> [What you have to do] Turn the records into a Markdown table with the columns Row and Record line, one numbered row per line, leaving out blank lines. Begin at the line that has "Click the -5 temperature axis label" and stop after the last line of the records.

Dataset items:
>>>

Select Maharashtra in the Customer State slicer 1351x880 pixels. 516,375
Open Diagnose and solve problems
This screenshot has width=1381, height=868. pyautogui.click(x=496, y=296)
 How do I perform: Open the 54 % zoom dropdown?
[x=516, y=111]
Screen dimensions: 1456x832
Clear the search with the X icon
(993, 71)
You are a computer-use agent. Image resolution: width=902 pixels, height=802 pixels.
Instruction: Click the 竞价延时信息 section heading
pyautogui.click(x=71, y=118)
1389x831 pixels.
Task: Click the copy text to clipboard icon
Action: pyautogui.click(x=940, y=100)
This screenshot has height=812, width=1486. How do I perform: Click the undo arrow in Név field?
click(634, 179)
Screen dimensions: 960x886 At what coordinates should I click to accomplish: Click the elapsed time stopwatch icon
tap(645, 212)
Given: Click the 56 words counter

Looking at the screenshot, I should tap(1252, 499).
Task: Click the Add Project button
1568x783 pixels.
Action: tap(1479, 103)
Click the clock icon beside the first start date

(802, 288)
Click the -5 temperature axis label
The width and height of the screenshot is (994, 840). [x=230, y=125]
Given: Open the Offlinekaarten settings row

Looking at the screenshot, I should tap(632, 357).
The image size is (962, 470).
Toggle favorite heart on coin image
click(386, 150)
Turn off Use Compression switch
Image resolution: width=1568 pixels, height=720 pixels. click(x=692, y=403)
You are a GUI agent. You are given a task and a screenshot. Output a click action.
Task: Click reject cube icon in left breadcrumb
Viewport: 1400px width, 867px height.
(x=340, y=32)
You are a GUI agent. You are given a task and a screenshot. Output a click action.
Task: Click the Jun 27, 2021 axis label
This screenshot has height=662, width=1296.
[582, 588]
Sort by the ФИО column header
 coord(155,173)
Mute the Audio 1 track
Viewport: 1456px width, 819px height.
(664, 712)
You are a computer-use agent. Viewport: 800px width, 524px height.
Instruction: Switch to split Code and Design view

<<<

> [Result]
| Row | Record line |
|---|---|
| 1 | Click the -5 temperature axis label |
| 2 | The width and height of the screenshot is (994, 840). [x=230, y=125] |
| 3 | Given: Open the Offlinekaarten settings row |
| 4 | Looking at the screenshot, I should tap(632, 357). |
| 5 | The image size is (962, 470). |
| 6 | Toggle favorite heart on coin image |
| 7 | click(386, 150) |
| 8 | Turn off Use Compression switch |
| 9 | Image resolution: width=1568 pixels, height=720 pixels. click(x=692, y=403) |
| 10 | You are a GUI agent. You are given a task and a screenshot. Output a click action. |
| 11 | Task: Click reject cube icon in left breadcrumb |
| 12 | Viewport: 1400px width, 867px height. |
| 13 | (x=340, y=32) |
| 14 | You are a GUI agent. You are given a task and a screenshot. Output a click action. |
| 15 | Task: Click the Jun 27, 2021 axis label |
| 16 | This screenshot has height=662, width=1296. |
| 17 | [582, 588] |
| 18 | Sort by the ФИО column header |
| 19 |  coord(155,173) |
| 20 | Mute the Audio 1 track |
| 21 | Viewport: 1456px width, 819px height. |
| 22 | (664, 712) |
| 23 | You are a computer-use agent. Viewport: 800px width, 524px height. |
| 24 | Instruction: Switch to split Code and Design view |